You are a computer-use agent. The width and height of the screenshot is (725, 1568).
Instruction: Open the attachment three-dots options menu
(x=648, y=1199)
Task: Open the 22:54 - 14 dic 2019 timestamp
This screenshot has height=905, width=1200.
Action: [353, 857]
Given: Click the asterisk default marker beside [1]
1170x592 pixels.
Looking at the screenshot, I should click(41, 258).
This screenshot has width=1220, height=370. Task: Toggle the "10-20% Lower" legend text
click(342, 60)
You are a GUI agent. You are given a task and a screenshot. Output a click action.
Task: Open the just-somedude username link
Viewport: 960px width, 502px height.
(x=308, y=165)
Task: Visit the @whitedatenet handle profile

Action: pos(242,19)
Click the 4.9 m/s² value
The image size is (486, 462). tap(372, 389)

Objective:
Print every one of the lines above verbatim, keeping their original order.

Exercise response:
You are a computer-use agent. The width and height of the screenshot is (725, 1568).
Instruction: Open the attachment three-dots options menu
(x=648, y=1199)
Task: Open the 22:54 - 14 dic 2019 timestamp
This screenshot has height=905, width=1200.
Action: [353, 857]
Given: Click the asterisk default marker beside [1]
1170x592 pixels.
Looking at the screenshot, I should click(41, 258).
This screenshot has width=1220, height=370. Task: Toggle the "10-20% Lower" legend text
click(342, 60)
You are a GUI agent. You are given a task and a screenshot. Output a click action.
Task: Open the just-somedude username link
Viewport: 960px width, 502px height.
(x=308, y=165)
Task: Visit the @whitedatenet handle profile

Action: pos(242,19)
Click the 4.9 m/s² value
The image size is (486, 462). tap(372, 389)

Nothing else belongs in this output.